January 21st, 2015 by Kong, L., Shaw, N., Yan, L., Lou, Z., Rao, Z.

Papain-like protease (PLpro) of Coronaviruses (CoVs) carries out proteolytic maturation of non-structural proteins that play a role in replication of the virus and performs de-ubiquitination of host cell factors to scuttle anti-viral responses. Avian Infectious Bronchitis Virus (IBV), the causative agent of bronchitis in chicken that results in huge economic loses every year in poultry industry globally, encodes a PLpro. The substrate specificities of this PLpro are not clearly understood. Here, we show that IBV PLpro can degrade K-48 and K-63 linked polyubiquitin chains to mono-ubiquitin, but not linear polyubiquitin. To explain the substrate specificities, we have solved the crystal structure of PLpro from IBV at 2.15 Å resolution. The overall structure is reminiscent of the structure of SARS CoV PLpro. However, unlike the SARS CoV PLpro, that lacks the BL1 loop of de-ubiquitinating enzymes, the IBV PLpro has a short BL1-like loop. Access to a conserved catalytic triad consisting of Cys101, His264 and Asp275 is regulated by a flexible BL2 loop. A model of ubiquitin bound IBV CoV PLpro brings out key differences in substrate binding sites of PLpros.
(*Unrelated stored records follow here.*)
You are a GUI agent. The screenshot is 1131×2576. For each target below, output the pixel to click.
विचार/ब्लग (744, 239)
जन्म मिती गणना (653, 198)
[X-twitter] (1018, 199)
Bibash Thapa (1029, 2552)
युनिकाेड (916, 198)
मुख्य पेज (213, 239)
In particular, P3 and P4 sub-sites as well as residues interacting with the β-barrel of ubiquitin are different, suggesting different catalytic efficiencies and substrate specificities. We show that IBV PLpro cleaves peptide substrates KKAG-AMC and LRGG-AMC with different catalytic efficiencies. These results demonstrate that substrate specificities of IBV PLpro are different from other PLpros and that IBV PLpro might target different ubiquitinated host factors to aid the propagation of the virus.